Coconut Shrimp With Guava Sweet And Sour Sauce
Total Time: 18 mins
Preparation Time: 15 mins
Cook Time: 3 mins
Ingredients
- 12 jumbo shrimp, peeled, deveined and butterflied
- 1 cup coconut flakes
- 1 cup panko breadcrumbs
- 3 eggs, beaten
- 1 cup flour
- 3 cups frying oil
- 1 cup guava, concentrate
- 1/2 cup rice vinegar or 1/2 cup vinegar
- 1/2 cup pineapple juice
- 1/2 cup sugar
- 1 tablespoon cornstarch
- 1 tablespoon water
Recipe
- 1 pre-heat oil to 350 degrees in medium frying pan.
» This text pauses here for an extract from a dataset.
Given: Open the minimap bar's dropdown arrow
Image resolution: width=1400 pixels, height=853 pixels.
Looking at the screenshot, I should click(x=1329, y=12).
- 2 in a medium, mixing bowl, combine coconut and panko.
- 3 dredge shrimp in flour, then in the egg mixture, then in the panko and coconut mix, pressing down firmly to ensure proper breading.
- 4 fry shrimp until golden brown being sure not to burn. (the coconut contains a high sugar content, which may burn quickly.)
- 5 in a separate saucepan, combine sugar, vinegar, and pineapple juice. bring to a boil and allow sugar to incorporate into the sauce.
- 6 add guava concentrate and allow to boil.
- 7 mix the cornstarch and water to make a slurry. (you may use cornstarch slurry to thicken the sauce to the correct consistency. the sauce should be able to coat a spoon.)
- 8 you may use the sauce as a dip or simply pour the sauce over the shrimp when ready to serve.